JOB
Return every line of the entries below that contains the word "dropdown", with case counting.

AVAILABLE RECORDS
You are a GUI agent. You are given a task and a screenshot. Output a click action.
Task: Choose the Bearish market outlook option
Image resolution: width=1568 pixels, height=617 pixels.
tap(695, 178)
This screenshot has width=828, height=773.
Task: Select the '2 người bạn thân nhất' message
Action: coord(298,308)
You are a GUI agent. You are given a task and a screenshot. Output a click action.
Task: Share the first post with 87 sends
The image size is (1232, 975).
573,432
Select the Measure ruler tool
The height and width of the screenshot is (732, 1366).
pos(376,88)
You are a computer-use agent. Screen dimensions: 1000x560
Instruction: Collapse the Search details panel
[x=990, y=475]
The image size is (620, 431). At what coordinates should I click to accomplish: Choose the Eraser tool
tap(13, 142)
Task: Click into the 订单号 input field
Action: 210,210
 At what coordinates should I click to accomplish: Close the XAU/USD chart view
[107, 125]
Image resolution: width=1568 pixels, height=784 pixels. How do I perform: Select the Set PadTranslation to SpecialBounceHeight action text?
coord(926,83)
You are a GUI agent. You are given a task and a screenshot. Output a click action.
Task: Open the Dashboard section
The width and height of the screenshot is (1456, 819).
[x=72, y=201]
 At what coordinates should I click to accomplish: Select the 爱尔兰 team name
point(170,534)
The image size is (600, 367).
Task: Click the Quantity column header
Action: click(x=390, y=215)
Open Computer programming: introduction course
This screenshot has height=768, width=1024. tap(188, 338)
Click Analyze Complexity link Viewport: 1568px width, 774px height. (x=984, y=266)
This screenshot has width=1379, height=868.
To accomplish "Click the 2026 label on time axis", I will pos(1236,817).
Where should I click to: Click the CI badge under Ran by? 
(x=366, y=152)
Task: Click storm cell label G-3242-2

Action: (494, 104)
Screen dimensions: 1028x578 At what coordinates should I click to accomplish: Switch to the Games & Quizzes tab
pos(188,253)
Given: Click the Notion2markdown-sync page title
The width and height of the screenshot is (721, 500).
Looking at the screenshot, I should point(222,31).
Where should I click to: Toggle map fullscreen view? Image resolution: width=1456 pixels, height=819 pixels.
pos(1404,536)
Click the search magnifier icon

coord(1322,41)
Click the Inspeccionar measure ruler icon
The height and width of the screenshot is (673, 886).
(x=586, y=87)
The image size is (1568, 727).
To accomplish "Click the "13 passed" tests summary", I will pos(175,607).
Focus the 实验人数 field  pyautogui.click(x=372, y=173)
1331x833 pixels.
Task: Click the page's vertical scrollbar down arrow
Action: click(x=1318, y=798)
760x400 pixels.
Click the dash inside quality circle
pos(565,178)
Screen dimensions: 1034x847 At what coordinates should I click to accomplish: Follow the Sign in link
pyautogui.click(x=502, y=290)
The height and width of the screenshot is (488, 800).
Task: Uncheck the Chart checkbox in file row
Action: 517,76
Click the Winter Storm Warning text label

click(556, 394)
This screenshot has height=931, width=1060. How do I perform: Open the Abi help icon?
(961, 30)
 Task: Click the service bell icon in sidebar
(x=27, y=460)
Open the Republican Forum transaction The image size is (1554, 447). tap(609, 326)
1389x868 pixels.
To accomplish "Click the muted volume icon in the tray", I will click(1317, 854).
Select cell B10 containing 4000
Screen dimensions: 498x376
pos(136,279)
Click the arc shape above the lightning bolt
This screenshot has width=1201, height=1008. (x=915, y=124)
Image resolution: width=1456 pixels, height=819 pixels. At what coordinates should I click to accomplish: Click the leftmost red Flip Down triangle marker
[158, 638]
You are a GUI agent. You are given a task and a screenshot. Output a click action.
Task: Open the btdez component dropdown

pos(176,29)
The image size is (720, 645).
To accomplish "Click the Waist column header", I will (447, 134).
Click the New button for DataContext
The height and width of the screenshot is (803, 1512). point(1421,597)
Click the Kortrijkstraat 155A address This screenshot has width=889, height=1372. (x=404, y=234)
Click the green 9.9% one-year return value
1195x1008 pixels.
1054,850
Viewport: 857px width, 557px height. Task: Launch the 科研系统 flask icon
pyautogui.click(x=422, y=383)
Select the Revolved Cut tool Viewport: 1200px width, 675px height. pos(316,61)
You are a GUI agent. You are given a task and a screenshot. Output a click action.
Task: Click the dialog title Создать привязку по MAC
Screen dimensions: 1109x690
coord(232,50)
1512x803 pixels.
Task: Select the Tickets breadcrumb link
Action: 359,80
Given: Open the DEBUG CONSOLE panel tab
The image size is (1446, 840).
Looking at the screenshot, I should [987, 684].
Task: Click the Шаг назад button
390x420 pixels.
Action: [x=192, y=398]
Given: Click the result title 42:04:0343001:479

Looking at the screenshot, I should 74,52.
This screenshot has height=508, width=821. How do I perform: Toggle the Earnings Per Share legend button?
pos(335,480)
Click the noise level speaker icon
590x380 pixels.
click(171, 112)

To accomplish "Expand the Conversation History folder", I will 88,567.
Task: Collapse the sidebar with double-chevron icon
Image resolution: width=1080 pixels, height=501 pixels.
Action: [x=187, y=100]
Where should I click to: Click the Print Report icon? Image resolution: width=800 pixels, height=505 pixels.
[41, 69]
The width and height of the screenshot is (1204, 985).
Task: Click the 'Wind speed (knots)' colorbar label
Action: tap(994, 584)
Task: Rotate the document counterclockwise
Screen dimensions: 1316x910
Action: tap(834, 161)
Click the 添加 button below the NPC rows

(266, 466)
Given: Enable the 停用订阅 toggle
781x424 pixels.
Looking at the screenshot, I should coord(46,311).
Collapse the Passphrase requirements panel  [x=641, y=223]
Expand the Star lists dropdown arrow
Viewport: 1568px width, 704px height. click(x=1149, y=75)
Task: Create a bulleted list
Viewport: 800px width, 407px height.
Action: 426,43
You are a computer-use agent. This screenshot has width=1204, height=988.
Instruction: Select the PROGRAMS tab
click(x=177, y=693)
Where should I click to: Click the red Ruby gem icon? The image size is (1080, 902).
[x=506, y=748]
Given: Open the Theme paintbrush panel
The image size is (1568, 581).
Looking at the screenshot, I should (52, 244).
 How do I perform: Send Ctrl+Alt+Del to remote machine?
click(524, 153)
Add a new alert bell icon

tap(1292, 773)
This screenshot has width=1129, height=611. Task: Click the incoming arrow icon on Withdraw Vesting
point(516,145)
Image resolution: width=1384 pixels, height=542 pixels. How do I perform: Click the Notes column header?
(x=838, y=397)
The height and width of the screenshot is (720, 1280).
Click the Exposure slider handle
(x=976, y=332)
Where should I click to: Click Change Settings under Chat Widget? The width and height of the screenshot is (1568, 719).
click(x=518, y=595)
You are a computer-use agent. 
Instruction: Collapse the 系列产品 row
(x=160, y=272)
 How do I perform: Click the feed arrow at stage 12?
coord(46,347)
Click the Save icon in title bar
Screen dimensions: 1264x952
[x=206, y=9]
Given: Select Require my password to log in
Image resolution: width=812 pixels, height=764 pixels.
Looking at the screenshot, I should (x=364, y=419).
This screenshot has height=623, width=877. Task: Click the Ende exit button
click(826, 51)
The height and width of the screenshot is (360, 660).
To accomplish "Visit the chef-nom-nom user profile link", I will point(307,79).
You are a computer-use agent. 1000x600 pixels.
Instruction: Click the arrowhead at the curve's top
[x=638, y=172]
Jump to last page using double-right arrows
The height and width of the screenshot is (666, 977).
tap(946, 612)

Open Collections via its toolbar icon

ANSWER TO THE PROBLEM
Task: Open the btdez component dropdown
Expand the Star lists dropdown arrow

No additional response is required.